Charlie opened the child-proofed mirrored medicine cabinet door and searched. Nothing in there but medicines and more baby stuff. He closed it; the Seer's image was still there. He looked around to see where an image might be projected from. He stopped and looked in the mirror again when he heard the little girl cry out.

The Seer had grabbed the back of her hair and pulled her head back, and now the edge of the blade was across the child's throat. "Don't try my patience, Professor, and don't call out. Do exactly what I say or I'll kill this mortal."

"Well, I uno dos tres quatro," Charlie said. "One four nine sixteen twenty-five. Athos, Porthos, Aramis, and -- "

"Tests? Must we? Very well. Cinco. Thirty-six. And I have no idea what those rather Greek-sounding words were, but your face tells me I have convinced you that I'm not a prerecorded message."

Charlie nodded.

"Don't say anything loudly. If you try anything clever you may help yourself, but you will kill her. Go to the window and drop out of it. It should take you no more than three seconds to cross the bathroom and five seconds to open the window and climb out."

"And then what?" Charlie was darn near whispering, but she seemed to understand him easily. "What if you kill her anyway and then cut my head off to get at my brain? Two deaths instead of just one? It makes no sense."

"Don't be ridiculous. The dimensional portal in your brain wouldn't work if your brain were non-functional. We're simply going to go conduct a small ritual which will take me back to my reality."

"Where?

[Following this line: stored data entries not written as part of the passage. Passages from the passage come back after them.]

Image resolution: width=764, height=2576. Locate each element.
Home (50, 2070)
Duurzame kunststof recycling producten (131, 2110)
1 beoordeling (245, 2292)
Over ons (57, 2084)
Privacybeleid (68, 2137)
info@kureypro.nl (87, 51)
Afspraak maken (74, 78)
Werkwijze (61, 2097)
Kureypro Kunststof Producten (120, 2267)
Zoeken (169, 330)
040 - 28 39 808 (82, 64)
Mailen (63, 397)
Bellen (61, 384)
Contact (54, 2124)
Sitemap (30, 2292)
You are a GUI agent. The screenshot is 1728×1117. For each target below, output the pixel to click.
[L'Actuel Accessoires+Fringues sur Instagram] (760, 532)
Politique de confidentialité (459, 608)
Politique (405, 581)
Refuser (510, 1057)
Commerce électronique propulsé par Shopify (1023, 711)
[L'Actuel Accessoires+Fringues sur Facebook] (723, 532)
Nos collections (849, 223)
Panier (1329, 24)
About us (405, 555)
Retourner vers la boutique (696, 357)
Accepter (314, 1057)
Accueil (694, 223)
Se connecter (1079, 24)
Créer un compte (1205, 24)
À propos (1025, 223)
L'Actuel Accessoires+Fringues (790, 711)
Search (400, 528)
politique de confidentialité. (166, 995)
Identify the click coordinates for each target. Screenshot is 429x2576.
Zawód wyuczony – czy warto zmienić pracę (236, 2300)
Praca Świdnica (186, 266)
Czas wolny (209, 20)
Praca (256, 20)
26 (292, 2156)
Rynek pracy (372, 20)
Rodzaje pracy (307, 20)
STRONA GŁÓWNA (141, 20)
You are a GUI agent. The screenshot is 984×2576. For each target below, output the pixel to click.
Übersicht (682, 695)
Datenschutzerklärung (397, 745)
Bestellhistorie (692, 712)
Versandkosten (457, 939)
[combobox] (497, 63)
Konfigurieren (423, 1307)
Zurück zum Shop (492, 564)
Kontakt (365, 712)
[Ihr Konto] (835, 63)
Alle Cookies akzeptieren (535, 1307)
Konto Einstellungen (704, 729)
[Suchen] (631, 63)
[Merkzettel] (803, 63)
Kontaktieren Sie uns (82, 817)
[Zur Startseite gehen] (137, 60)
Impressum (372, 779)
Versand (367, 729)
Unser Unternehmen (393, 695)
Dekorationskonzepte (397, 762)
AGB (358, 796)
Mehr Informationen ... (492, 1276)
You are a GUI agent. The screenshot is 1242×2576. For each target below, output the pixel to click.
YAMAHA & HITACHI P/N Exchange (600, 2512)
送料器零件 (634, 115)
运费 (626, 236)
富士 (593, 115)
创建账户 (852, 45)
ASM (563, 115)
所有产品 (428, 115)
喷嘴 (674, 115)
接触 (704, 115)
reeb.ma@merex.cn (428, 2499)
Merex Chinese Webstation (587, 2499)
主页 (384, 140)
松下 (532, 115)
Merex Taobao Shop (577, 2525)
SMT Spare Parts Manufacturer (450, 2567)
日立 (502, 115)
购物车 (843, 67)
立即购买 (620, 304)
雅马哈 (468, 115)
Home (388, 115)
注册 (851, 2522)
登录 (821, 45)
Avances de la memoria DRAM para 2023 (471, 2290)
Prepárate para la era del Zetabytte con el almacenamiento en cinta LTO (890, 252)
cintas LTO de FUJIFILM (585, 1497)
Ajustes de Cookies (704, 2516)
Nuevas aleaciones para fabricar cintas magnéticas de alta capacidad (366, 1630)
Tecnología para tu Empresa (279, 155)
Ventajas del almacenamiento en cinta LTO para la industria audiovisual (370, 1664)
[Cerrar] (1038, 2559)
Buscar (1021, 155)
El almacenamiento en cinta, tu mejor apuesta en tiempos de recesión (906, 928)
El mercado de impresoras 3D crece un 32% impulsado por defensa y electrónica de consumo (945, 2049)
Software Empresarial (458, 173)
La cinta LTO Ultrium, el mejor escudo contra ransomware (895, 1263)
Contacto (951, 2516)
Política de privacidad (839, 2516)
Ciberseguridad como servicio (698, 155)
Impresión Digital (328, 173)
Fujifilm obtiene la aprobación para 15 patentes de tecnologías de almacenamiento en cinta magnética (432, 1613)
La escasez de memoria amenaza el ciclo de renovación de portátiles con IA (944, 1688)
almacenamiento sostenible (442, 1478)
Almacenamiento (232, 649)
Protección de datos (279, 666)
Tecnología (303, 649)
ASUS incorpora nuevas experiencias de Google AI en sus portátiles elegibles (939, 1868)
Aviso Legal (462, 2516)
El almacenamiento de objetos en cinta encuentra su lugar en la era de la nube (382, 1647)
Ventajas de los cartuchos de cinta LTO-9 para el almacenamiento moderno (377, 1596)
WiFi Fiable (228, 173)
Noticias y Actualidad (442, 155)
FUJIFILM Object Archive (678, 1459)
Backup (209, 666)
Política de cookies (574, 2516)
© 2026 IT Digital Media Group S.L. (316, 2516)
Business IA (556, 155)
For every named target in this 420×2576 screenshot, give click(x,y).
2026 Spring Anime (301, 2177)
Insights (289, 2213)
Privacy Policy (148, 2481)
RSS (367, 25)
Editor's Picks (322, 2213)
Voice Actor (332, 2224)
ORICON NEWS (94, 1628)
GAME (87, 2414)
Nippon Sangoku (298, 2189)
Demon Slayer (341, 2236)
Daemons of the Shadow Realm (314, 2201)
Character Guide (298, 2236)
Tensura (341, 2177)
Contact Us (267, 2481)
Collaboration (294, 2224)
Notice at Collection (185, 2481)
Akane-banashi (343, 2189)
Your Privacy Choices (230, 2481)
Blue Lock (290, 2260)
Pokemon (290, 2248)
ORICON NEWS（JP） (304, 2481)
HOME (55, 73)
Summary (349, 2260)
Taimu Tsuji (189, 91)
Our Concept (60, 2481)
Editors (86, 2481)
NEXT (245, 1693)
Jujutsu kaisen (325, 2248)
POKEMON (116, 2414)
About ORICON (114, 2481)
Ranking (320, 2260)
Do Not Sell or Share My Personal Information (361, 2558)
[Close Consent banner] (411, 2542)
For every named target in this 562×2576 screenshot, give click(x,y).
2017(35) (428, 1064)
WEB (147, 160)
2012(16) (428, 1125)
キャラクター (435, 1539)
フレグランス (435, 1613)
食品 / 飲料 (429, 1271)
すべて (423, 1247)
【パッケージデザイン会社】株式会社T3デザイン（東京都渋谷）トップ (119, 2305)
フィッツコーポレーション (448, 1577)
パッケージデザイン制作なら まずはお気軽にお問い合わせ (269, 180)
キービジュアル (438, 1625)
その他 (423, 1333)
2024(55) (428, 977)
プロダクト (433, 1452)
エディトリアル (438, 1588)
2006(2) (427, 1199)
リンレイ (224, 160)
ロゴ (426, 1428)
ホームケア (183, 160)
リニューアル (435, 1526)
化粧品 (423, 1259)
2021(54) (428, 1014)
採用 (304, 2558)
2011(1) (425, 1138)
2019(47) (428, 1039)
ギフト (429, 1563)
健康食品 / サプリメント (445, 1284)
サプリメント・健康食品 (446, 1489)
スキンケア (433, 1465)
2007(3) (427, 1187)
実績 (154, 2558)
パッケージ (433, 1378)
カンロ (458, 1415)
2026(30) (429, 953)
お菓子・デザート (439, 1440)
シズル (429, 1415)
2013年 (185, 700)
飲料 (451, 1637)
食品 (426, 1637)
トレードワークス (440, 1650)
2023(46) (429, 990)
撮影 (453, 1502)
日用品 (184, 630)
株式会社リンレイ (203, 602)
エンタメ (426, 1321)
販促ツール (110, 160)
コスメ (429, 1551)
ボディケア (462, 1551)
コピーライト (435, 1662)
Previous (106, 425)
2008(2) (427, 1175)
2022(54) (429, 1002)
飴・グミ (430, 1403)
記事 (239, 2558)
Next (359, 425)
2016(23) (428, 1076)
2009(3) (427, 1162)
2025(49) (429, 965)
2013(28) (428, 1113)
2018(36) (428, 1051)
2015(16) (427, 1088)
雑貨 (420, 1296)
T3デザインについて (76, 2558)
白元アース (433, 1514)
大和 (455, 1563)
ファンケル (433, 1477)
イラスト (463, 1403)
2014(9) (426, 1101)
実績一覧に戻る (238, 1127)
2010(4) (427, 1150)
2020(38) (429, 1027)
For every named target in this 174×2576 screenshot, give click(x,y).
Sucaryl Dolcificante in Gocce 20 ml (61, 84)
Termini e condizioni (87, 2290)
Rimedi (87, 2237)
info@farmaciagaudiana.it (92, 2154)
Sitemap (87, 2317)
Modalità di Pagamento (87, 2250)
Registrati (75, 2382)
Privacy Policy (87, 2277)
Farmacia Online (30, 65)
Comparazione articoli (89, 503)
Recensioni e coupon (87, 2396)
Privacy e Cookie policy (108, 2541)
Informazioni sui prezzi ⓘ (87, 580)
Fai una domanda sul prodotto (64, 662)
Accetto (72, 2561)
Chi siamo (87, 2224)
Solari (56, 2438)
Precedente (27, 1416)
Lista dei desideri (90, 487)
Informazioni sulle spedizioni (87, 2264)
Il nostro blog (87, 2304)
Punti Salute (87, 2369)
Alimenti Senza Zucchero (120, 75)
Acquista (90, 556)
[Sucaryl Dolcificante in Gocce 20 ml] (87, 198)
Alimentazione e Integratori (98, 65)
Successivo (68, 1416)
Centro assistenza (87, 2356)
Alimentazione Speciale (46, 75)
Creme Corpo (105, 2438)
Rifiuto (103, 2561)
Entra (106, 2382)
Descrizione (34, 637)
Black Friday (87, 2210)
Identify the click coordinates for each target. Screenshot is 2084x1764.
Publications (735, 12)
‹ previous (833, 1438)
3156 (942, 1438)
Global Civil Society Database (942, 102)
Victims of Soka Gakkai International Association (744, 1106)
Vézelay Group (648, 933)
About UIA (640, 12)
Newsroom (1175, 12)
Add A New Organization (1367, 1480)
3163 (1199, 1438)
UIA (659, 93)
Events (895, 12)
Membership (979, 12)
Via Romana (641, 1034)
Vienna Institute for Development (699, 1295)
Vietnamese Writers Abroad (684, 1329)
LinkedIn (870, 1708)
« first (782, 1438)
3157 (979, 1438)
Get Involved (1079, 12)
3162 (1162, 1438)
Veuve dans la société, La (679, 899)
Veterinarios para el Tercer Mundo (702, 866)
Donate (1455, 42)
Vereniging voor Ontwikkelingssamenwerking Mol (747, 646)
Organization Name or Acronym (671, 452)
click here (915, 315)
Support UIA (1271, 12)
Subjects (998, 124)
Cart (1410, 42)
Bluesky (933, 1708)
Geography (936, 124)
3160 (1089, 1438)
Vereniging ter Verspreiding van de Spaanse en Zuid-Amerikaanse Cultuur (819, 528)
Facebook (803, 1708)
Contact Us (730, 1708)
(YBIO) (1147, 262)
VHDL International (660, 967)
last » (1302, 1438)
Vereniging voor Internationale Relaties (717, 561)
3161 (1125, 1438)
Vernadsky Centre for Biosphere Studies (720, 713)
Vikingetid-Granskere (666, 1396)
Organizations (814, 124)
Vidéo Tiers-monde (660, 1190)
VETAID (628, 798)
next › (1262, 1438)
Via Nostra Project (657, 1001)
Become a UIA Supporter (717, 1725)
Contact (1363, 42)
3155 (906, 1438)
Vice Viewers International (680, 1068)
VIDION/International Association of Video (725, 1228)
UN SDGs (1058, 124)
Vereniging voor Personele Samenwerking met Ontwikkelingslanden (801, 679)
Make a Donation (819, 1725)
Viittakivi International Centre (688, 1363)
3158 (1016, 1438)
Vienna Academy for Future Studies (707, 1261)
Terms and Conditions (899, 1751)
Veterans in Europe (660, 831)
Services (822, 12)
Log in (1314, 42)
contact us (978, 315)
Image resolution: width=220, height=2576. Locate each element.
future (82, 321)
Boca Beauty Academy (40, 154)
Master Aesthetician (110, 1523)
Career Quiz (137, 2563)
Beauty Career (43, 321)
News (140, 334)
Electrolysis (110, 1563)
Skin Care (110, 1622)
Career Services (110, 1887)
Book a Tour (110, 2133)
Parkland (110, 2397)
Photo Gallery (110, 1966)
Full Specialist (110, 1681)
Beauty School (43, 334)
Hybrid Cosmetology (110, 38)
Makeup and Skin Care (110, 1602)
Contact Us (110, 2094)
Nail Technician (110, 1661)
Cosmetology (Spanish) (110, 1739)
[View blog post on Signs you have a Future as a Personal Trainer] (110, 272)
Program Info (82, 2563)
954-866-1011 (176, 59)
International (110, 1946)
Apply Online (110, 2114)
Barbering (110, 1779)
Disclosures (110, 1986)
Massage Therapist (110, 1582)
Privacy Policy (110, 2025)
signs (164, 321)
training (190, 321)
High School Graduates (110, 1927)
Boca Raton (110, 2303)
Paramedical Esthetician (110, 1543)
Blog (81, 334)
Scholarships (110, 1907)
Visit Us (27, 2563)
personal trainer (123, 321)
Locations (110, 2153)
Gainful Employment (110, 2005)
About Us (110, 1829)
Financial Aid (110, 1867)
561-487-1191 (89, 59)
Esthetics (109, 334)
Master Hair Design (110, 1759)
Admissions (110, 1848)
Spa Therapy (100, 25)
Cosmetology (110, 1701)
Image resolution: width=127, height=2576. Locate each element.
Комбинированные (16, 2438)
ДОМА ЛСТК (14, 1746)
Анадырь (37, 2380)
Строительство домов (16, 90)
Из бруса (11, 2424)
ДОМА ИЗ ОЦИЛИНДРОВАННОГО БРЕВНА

I'm not going to some – sulfur pit in Hell and be stranded there when you leave."

"Quite the opposite, Professor." The Seer smiled almost demurely. "We're going to church."

Charlie leaned both hands on the sink, shaking his head. He looked woozy. "This just isn't happening."

"Tell yourself that. It will make it easier to follow my instructions if you're sure none of it is real anyway."

"I have to think," he said, leaning his left hand and his head on the mirror, "I have to think."

"You've run out of time, Professor. When I reach ten, the child dies. One. Two. Three."

He moved back sharply from the mirror. "I'm coming."

The child-proofed window caught, giving him a moment's anxiety, but then he managed to get it open and clamber out, hanging from the sill. It was so dark that he couldn't see the ground just a story below, but he steeled himself and dropped anyway.

And felt again that sensation of blur and bodiless movement and blur again.

He blinked his eyes, looking up. He was sitting on the grass, outdoors somewhere. He couldn't see anything else.

Then five yellow streaks of light leaped from points all around him and met over his head. By that light he could see the Seer standing on the other side of the yellow streaks, still holding the child by the arm.

Charlie stood. "All right, I'm here. Let her go."

The Seer looked down as if she'd forgotten the little girl's existence. The child smiled up at her, and began growing. She changed shape as she grew, assuming the form of an adult man in dark clothes.

"Bravo," the Seer said, giving him gold coins. "A heart-touching performance."

The man grinned at her, looked over at Charlie and snickered, and vanished in the blink of an eye.

"You're new to this, Professor," the Seer said, "so there's no reason why you should have ever heard of a shape-shifting warlock. You don't need to feel stupid."

She turned to pick up something propped against a tree. Charlie tried to put an arm between the streaks of light and realized the reach of the cage's force field. The Seer turned back and stepped easily into the cage, carrying a long, heavy broadsword.